Pergunto-me
quanto vale um poema. O que faria, quanto ou o que daria por um, se acidentalmente
o perdesse?
Endireito os
ombros, respiro fundo e começo a licitar: um braço, [o que me dói], o relógio de
oiro da avó que não dá horas; as pêras,
as ameixas e as maçãs que hoje foram colhidas das árvores do pátio; esta
pulseira que me ofereceram para contar os passos e nunca, ao final do dia, os
passos, bastantes; o anel de curso todo ele gravado com mochinhos feios; o
girassol que nasceu abusivamente num vaso de orquídeas, na varanda…
Depois de mil
divagações, que aqui não cabem, acerca de cada uma das hipóteses, chego à
conclusão de que um poema não vale nada disso, embora cada uma das coisas enumeradas valesse, sem dúvida nenhuma, um poema.

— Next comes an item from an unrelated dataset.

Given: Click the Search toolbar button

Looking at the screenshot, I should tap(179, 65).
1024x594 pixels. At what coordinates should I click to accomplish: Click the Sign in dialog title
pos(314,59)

Um poema pode mesmo não valer nada, mas um poema que
se perde tem um valor incalculável, um valor muito além da matéria, um valor impagável. É como um
pedaço de vida que, de repente, se apaga e nos deixa uma dependência do coração às
escuras. Horas e horas, a tentar decifrar o vazio onde um poema
fora presença. Apanha-se uns sobejos, aqui e ali, uma estrofe truncada, umas sílabas rasgadas, um
barco, um cheiro qualquer, um sabor, uma luz mortiça, farol envolto em nevoeiro,
mas chegar ao poema é esforço inglório. Morre-se exausto na praia.
Talvez por isso
mesmo, nestes últimos dias, ninguém me atura o mau-humor: Afinal o que perdeste? - umas
pastas cheias de palavras? Escreves outras. Para que servem os discos externos, os sites de armazenamento na internet?

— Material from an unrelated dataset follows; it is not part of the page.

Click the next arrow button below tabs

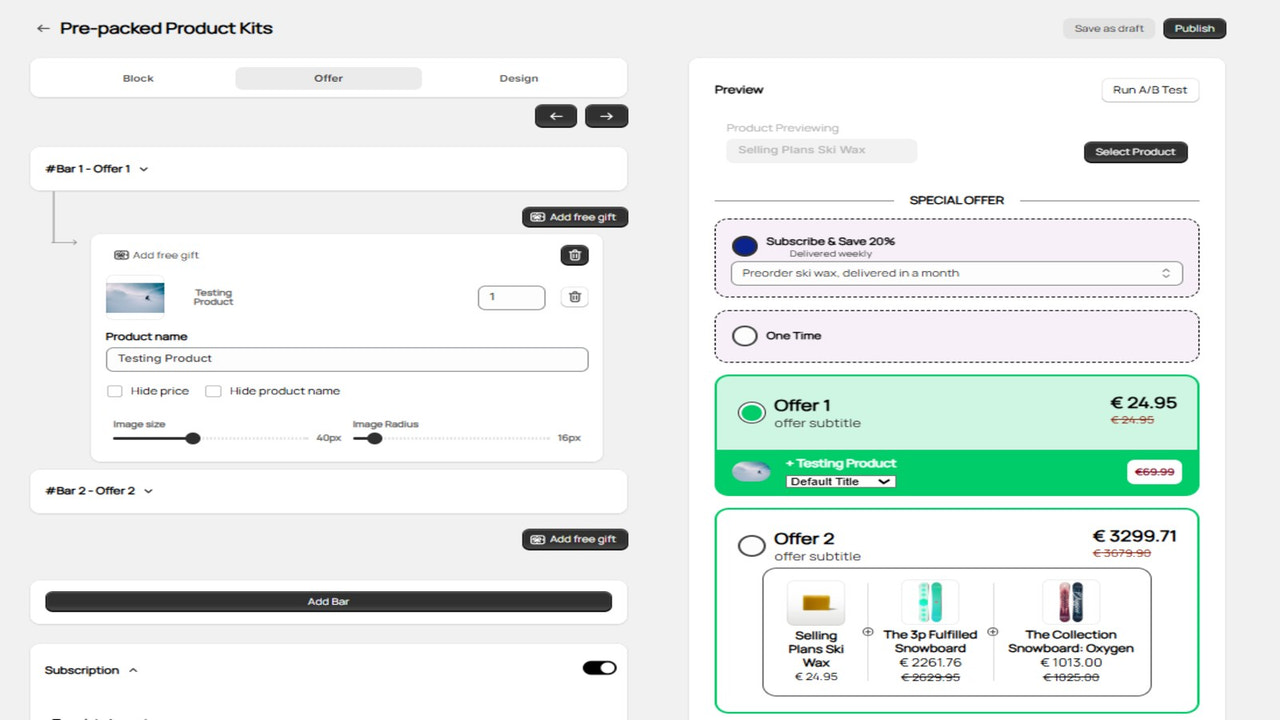point(606,116)
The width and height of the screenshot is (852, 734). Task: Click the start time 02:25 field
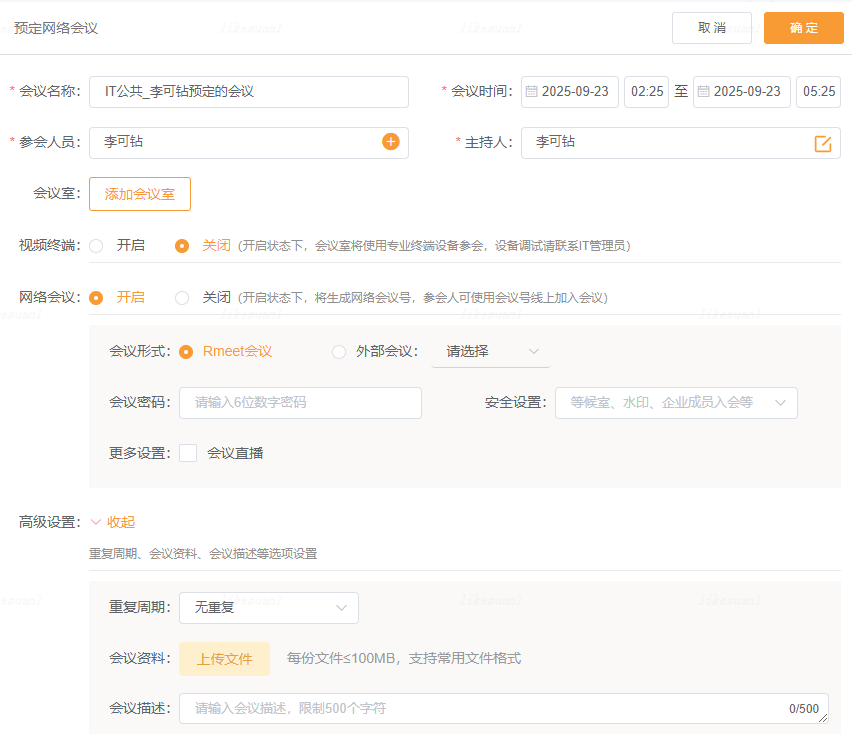pyautogui.click(x=646, y=91)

Nem pareces dos dias de hoje, hoje só perde inform…
Desligo. O meu disco externo está cheio.
Desligo. O meu disco externo está cheio.
***
Pois é! O meu
computar NOVO desfaleceu.
Foi o disco
rígido - disse-me rigidamente o técnico, com um sorriso irritante. Não é
possível recuperar nada. E, ao ver o meu ar incrédulo (?): Se tiver alguma coisa
mesmo muito importante, há empresas altamente especializadas que podem tentar,
mas aviso-a já que pagará por esse trabalho um valor que se situará entre os
150 e os 900 euros…
Não. Não tenho
aí nenhum segredo de estado. E para comigo - só poemas e umas "historinhas" de criança… e tudo o
resto de que agora não me lembro.
Sinto-me irremediavelmente “roubada”.